As I mentioned above, sexual violence is an element of this story, which may be as much inspired by the USA Gymnastics sex abuse scandal than it is The Handmaiden. It turns out that the conservatory Anton runs has a horrible way of inspiring “perfection” in its most elite pupils: if they mess up while playing in the special room (called “The Chapel,” natch), they are molested. The abuse is treated as necessary to achieving greatness, which is why for a very long time Charlotte and Lizzie seemingly don’t even register it as abuse at all.
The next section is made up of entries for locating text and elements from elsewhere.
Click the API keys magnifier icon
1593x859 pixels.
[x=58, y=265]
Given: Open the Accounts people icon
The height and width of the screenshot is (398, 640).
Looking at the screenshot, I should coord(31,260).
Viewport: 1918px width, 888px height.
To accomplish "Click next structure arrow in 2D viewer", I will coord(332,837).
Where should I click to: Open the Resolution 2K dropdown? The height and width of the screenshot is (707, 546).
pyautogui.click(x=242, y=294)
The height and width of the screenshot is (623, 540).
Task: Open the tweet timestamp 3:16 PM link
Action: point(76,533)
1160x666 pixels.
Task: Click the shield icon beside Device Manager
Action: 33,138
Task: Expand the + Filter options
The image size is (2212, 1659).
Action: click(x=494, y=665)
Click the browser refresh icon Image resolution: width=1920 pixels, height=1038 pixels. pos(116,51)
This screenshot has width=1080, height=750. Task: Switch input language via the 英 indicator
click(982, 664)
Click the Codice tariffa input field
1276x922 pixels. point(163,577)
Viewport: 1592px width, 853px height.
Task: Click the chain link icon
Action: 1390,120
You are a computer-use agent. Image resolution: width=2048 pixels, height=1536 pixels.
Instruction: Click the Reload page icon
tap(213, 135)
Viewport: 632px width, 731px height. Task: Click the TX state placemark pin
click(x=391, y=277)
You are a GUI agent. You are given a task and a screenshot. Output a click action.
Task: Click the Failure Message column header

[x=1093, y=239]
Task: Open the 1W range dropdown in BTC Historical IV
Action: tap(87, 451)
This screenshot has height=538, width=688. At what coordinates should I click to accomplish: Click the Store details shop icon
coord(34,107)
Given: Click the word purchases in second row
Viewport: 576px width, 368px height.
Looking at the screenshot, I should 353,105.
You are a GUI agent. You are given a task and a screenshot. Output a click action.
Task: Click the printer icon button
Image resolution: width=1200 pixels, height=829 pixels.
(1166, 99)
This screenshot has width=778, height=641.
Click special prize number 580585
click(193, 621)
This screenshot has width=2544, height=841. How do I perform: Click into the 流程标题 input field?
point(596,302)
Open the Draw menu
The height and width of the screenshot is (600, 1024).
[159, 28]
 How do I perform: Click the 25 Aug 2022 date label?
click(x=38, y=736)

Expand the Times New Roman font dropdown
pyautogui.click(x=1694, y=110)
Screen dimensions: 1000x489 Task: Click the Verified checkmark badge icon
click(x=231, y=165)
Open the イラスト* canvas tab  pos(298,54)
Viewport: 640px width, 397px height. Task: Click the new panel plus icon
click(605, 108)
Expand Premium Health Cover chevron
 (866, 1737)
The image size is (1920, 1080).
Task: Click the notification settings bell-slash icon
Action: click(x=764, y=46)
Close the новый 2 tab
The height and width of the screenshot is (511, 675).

Now, I’m as sick to death as anyone of rape as a plot device, and I’m always leery of it being used by male filmmakers in what is essentially a film told about the female perspective. That is a valid complaint, and something we should continue talking about as we analyze the media we consume. It’s also more than enough reason for those of you still on the fence to nope out of watching this one. I get it. But in this particular instance, I ultimately was not put off by the way it was handle for a few reasons. For one thing, the only female nudity in the film is during a consensual tryst between Charlotte and Lizzie. In the flashbacks to the abuse at the conservatory, it’s Anton who is shown fully-nude and menacing. And even then, the film never shows the details of the rapes or attacks. It’s not here to glory in the abuse, but to examine the very real repercussions of the brainwashing effect it had on Charlotte and Lizzie. So instead, the film lets us fill in the blanks. Once the secret is revealed, we can read the threat in Anton’s every movement without seeing that threat realized. For a horror film, it shows admirable restraint in this particular area — because it knows that the psychological damage is far more insidious than the physical pain of any such attack.

But why use rape at all? Again, in this instance, I believe it does serve a greater narrative purpose — but your mileage may differ. Rape isn’t just a motivation or a dark shadow in Charlotte’s backstory — it’s a shared trauma, a systemic abuse of power that binds two women together. And unlike many rape revenge tales, the “revenge” portion isn’t the point here. The emotional journey — the acceptance, the crippling PTSD, the decision to topple the entire system and save future victims from sharing their fate — is the real crux of the story.